I would argue that logrotate was the ABC of any sysadmin in 2005, but today that should be a solved problem, whether in docker or bare metal.

[–] [email protected] 2 points 4 months ago (1 children)

Those should also all be secure by default. What is this, Windows?

[–] [email protected] 2 points 4 months ago

Just basic checks I prefer to ensure, not leave to distribution good faith. If all is set, good to go. Otherwise, fix and move on.

Specially with self hosted stuff that is a bit more custom than the usual.

[–] [email protected] 19 points 4 months ago (3 children)

Imho it’s because docker does away with (abstracts?) many years of sane system administration principles (like managing logfile rotations) that you are used to when you deploy bare metal on a Debian box. It’s a brave new world.

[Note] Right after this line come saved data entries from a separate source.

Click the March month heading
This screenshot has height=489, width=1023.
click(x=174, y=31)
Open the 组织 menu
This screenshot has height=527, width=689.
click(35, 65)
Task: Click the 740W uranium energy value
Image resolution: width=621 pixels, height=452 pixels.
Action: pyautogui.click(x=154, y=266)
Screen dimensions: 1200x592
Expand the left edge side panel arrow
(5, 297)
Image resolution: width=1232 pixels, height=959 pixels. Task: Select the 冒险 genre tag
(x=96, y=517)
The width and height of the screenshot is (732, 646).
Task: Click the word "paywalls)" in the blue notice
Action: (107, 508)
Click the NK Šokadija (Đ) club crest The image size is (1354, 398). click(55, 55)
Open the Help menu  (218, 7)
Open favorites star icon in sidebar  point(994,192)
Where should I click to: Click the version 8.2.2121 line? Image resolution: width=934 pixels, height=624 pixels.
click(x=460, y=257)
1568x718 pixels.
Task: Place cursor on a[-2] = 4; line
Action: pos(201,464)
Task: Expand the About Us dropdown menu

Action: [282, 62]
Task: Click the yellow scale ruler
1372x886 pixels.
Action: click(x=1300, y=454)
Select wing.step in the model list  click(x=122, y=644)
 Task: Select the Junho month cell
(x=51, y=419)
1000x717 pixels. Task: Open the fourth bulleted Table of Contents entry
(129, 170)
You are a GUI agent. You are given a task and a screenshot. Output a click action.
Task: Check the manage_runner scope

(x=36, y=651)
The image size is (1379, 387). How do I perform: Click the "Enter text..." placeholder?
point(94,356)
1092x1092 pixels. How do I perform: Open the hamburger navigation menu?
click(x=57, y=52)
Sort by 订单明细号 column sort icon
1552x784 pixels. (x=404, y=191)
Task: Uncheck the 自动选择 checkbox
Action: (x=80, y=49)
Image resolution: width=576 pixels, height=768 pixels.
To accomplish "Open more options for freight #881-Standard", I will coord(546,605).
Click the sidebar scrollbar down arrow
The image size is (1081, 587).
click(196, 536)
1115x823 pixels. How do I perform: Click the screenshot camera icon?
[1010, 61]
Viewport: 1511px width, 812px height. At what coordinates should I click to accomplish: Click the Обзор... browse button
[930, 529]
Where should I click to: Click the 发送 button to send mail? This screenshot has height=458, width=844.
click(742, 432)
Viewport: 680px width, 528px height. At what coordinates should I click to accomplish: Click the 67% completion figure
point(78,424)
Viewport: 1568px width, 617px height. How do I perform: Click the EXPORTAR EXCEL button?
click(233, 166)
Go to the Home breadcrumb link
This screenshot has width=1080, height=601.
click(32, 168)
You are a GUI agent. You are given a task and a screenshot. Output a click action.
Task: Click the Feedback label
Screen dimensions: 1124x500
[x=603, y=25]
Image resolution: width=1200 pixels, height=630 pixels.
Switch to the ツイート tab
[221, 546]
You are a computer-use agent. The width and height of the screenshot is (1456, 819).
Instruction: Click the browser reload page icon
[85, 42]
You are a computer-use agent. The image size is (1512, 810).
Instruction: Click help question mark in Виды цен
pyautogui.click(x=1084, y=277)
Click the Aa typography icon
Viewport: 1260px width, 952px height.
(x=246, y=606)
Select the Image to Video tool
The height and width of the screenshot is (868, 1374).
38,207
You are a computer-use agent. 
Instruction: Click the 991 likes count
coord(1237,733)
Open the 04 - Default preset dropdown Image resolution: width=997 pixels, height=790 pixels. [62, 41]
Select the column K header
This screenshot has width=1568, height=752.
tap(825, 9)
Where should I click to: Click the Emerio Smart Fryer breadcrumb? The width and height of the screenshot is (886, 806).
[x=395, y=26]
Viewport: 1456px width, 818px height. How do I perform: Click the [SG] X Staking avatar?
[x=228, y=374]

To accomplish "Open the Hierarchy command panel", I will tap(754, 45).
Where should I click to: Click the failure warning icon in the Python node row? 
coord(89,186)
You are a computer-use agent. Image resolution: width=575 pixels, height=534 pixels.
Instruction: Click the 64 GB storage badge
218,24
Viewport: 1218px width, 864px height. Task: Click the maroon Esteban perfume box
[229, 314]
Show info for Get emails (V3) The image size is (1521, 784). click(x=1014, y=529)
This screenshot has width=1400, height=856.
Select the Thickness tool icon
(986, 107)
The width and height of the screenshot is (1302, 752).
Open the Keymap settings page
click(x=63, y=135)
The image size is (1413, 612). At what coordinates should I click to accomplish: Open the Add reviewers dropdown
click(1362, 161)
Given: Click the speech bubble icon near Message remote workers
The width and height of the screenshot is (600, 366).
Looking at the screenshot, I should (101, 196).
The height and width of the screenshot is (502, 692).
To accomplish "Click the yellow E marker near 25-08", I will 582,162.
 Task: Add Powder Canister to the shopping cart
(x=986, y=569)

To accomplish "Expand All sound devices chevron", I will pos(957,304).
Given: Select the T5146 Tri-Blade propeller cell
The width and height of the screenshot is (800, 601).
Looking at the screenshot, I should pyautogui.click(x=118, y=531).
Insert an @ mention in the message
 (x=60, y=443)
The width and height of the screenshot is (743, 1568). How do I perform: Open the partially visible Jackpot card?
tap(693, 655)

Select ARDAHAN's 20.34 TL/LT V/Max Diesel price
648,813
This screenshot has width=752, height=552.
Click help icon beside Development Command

[–] [email protected] 50 points 4 months ago (4 children)

It's because with docker you don't need to do log files. Logging should be to stdout, and you let the host, orchestration framework, or whoever is running the container so logs however they want to. The container should not be writing log files in the first place, containers should be immutable except for core application logic.

[–] [email protected] 4 points 4 months ago

At worst it saves in the config folder/volume where persistent stuff should be.

[–] [email protected] 3 points 4 months ago

Good point!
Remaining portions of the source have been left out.